I prune my tree in the late winter, (late March in my area) and net the tree to save the cherries from the birds. To ensure plump fruit, I make sure to water the tree once a week when the fruit is on the tree especially during really hot stretches without rainfall. You can fertilize the tree but the tree that I have in my backyard has never been fertilized. I do however, amend the soil in the gardens around the tree and it certainly benefits from this.
When planting a sour cherry tree, you will need to care for it in the first year. This is to ensure that it gets established and makes it through the winter. Here is a summarized planting guide or you can check out this video:
- Plant your tree in the early spring (after the risk of frost) or in the fall.
- For a tree that is in a pot with a 12″ diameter, dig a hole about 20 “deep and a diameter of 24″ and backfill with about a foot of triple mix soil. Sour cherry trees like slightly acidic soil so you can also mix in some peat moss with your soil. Make sure to make the hole twice the diameter of the pot. This will make it easy for the roots to grow out and down.
- After you backfill, add about a half cup of bone meal and mix it in.
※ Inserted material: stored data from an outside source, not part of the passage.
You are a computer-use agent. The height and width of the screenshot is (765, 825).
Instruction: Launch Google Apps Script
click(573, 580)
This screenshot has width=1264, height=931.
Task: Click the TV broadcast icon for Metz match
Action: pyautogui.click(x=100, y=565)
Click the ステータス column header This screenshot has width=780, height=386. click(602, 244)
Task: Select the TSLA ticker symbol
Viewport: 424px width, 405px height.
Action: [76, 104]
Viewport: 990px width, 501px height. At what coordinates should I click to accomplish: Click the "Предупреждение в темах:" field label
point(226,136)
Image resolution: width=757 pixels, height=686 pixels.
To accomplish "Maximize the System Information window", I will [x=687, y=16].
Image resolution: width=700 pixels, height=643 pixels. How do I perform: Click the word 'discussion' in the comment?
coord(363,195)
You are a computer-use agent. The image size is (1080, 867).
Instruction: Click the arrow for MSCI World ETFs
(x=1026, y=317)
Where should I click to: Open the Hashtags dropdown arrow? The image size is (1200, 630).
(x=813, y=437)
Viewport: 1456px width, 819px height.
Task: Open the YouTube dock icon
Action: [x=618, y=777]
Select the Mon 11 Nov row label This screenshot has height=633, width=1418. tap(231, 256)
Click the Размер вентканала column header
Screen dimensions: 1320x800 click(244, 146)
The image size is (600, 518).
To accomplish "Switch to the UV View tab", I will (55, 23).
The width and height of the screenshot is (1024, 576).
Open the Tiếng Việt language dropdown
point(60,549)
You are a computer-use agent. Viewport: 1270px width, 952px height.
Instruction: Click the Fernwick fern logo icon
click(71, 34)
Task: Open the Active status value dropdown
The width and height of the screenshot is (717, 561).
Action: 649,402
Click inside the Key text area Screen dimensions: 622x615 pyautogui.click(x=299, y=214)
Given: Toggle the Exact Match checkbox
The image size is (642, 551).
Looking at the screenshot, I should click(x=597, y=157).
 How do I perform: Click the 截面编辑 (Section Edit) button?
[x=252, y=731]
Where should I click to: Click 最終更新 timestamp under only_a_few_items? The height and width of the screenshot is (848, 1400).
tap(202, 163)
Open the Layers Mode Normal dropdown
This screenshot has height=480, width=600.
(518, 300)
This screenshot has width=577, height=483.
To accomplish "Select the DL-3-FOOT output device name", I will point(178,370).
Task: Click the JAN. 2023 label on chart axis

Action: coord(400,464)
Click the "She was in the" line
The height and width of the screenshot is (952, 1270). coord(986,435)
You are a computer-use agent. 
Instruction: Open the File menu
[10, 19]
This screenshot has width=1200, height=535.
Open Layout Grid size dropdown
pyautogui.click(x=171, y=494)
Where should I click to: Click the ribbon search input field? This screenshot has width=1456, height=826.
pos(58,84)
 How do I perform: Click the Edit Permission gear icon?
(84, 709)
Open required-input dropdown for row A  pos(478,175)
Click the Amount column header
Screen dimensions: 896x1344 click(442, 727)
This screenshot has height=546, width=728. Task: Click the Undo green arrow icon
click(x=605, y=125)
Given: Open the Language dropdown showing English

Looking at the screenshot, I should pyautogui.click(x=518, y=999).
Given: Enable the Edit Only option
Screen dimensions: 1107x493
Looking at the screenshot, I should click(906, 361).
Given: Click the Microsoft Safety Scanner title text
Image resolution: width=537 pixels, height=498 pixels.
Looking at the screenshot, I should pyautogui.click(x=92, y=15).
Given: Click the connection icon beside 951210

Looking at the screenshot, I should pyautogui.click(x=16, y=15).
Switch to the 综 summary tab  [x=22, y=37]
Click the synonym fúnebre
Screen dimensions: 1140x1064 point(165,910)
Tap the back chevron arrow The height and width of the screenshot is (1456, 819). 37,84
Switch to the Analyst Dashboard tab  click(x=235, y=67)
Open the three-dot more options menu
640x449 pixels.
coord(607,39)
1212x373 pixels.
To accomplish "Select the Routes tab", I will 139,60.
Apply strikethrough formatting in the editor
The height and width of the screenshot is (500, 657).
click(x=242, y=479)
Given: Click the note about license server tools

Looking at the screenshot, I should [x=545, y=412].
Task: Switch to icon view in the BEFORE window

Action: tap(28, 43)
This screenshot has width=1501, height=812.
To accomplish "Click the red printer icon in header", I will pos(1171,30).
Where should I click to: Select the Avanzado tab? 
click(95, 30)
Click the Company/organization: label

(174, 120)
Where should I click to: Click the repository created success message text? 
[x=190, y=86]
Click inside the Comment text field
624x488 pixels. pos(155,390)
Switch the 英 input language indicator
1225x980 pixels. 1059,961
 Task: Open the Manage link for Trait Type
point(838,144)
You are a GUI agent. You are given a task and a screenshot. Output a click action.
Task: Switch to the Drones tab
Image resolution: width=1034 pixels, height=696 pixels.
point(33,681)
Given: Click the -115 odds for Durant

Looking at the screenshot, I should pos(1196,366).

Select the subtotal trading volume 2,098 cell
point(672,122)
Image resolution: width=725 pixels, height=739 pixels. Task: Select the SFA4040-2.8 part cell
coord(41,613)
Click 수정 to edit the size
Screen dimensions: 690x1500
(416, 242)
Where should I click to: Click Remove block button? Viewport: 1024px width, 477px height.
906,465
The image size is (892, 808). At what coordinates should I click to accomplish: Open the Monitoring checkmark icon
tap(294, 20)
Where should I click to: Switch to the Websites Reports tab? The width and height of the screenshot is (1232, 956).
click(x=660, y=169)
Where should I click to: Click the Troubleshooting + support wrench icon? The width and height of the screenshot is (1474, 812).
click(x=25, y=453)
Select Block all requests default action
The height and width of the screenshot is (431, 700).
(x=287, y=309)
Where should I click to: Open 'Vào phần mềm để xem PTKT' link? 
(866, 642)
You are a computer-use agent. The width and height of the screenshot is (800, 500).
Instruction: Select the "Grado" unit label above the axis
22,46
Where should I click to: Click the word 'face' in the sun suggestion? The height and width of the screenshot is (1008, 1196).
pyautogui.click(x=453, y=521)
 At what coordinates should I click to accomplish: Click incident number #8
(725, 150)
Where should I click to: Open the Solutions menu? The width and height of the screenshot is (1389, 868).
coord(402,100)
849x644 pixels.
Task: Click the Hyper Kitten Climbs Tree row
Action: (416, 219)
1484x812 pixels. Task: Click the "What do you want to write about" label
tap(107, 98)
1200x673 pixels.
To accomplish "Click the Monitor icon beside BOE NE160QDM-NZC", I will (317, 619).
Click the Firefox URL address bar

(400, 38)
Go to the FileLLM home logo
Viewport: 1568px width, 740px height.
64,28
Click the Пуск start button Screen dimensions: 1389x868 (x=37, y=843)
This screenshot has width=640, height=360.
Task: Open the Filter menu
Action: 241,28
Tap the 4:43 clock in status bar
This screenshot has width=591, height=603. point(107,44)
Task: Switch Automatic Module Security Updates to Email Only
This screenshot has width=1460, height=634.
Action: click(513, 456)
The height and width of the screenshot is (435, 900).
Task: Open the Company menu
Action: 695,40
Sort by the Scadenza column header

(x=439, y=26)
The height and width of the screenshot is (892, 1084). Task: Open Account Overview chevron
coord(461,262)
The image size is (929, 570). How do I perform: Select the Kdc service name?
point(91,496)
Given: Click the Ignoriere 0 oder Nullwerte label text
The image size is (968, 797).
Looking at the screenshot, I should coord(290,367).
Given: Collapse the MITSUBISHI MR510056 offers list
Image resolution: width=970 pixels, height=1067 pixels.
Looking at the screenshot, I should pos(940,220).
- Take the tree out of the pot and pull the roots down from the bottom. You don’t want to leave the roots at the bottom wound up.
- Fill the rest of the hole with triple mix and then work in some soil acidifier around the drip line. Don’t add the acidifier close to the roots.
- Water the tree.
- Wrap some bark protector around the lower trunk of the tree to protect the tree from rabbits and small critters.
- Put a layer of mulch around the planting area but not right up to the trunk of the tree. This mulch will keep the weeds down and help the planting area retain moisture.
- Stake the tree. Place the stake on the side of the tree where the prevailing winds arise. Thread some rope through a rubber hose. Tie the tree with just light tension making sure that the rubber hose rests on the bark of the tree.
- Make sure to water your tree every week this first summer.